◆ Directions for this task:
Exactness is required throughout. Return every record once more.

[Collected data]

*** Begin section ***

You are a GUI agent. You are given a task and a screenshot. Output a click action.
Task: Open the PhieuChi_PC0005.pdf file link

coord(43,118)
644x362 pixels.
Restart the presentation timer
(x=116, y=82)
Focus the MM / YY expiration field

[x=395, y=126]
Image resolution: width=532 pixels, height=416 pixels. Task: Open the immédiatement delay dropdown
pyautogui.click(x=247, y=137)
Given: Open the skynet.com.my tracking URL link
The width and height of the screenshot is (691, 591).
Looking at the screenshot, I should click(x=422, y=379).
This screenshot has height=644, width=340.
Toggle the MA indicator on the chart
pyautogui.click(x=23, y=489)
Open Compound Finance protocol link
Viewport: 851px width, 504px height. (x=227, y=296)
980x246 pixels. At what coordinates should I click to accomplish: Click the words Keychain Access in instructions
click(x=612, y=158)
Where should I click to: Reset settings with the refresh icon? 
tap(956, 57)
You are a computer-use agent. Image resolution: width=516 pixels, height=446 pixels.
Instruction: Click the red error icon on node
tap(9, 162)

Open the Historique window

*** End section ***

◆ Response area:
You are a GUI agent. You are given a task and a screenshot. Output a click action.
Task: Open the PhieuChi_PC0005.pdf file link

coord(43,118)
644x362 pixels.
Restart the presentation timer
(x=116, y=82)
Focus the MM / YY expiration field

[x=395, y=126]
Image resolution: width=532 pixels, height=416 pixels. Task: Open the immédiatement delay dropdown
pyautogui.click(x=247, y=137)
Given: Open the skynet.com.my tracking URL link
The width and height of the screenshot is (691, 591).
Looking at the screenshot, I should click(x=422, y=379).
This screenshot has height=644, width=340.
Toggle the MA indicator on the chart
pyautogui.click(x=23, y=489)
Open Compound Finance protocol link
Viewport: 851px width, 504px height. (x=227, y=296)
980x246 pixels. At what coordinates should I click to accomplish: Click the words Keychain Access in instructions
click(x=612, y=158)
Where should I click to: Reset settings with the refresh icon? 
tap(956, 57)
You are a computer-use agent. Image resolution: width=516 pixels, height=446 pixels.
Instruction: Click the red error icon on node
tap(9, 162)

Open the Historique window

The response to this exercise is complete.